This discussion came up in another thread here.
Before we proceed, could you tell me whether Jesus Christs, or, perhaps, Apostles, or, perhaps, God (through His prophet) directed people to build a collection of literature called Bible?
1. How as the Bible formed?
2. Who inspired it?
3. Who wrote it?
4. How was it compiled or canonized?
5. Why was it compiled or canonized?
Feel free to answer one or all the questions.

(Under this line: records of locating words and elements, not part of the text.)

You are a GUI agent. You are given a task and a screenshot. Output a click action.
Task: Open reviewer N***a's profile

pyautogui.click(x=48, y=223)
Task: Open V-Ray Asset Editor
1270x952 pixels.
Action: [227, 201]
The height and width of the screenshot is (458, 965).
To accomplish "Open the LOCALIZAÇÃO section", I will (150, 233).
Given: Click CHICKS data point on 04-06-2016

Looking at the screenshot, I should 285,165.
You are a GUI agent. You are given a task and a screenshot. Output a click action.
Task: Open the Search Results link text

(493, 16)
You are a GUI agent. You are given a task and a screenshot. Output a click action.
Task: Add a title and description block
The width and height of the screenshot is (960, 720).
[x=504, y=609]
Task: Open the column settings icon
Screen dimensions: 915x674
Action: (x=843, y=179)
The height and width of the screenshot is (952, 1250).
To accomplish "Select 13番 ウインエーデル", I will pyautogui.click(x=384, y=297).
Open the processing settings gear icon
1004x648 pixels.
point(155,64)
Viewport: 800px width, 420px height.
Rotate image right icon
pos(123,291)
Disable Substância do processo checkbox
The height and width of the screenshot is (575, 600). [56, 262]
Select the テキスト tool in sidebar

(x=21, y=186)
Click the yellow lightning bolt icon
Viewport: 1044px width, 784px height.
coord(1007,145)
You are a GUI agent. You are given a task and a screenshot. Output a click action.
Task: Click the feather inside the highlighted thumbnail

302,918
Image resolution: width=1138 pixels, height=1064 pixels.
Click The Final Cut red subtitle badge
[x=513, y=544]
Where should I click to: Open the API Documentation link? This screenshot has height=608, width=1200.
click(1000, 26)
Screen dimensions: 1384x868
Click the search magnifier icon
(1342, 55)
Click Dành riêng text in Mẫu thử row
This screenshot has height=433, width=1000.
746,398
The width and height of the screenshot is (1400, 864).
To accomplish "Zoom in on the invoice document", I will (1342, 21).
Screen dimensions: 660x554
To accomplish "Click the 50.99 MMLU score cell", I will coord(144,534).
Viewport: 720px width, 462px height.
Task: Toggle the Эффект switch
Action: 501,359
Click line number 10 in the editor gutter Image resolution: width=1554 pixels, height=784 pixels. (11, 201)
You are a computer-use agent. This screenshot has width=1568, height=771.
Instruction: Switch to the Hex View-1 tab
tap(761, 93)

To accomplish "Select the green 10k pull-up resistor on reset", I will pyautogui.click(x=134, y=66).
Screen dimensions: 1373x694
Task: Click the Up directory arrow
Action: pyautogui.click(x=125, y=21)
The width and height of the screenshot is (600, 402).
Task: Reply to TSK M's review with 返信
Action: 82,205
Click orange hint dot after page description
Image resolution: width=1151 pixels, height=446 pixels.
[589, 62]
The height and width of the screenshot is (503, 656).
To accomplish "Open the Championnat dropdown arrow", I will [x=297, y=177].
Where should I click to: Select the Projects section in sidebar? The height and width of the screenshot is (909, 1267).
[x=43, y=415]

1. How was the Bible formed?
SCRIPTURE began with the two tablets, literally written by God on Mount Sinai, perhaps around 1400 BC. Other writings came to be seen as Scripture (written by God - albeit indirectly) AND as canonical ( a 'rule' or 'measuring stick' for evaluating the validity and truth of positions) - and thus the "collection," the "library" (the meaning of the word "Bible") slowly grew..... No one knows for sure WHEN all this happened.... In Jesus' day, all Jews accepted the Pentetuch (the first 5 books, sometimes called the Torah), many also accepted the Prophets and History books, some the "Wisdom Literature." The LXX, a Greek translation common in Jesus' day, had some 80 books in it - many of which are unfamiliar to many today (for example, Psalm 151). The Jews "settled" all this at the Council of Jamnia in 90 AD - ending up with the same CONTENT as the typical Protestant OT, but this of course was a Jewish meeting that had little impact on Christians. Today, all Christians accept the content of the 39 books that all always accepted and that Jamnia officially embraced. But there are additional books, considered "secondary" (the meaning of the word DEUTERO); The Oriental Othrodox Churches accept several of these (and ALWAYS has), the Eastern Orthrodox fewer (and always has), and the Roman Catholic Church now accepts just 7 of them (made official at it's meeting at Trent in the 16th Century). The Anglican Church has more of these than the RCC but regards them as under the others. These "extra" books are called "DEUTEROcanonical." Most don't consider them or their content of particular significance and so there has historically been VERY little debate or interest in this subject or disagreement: the "extra" DEUTERO books don't seem to be of much significance.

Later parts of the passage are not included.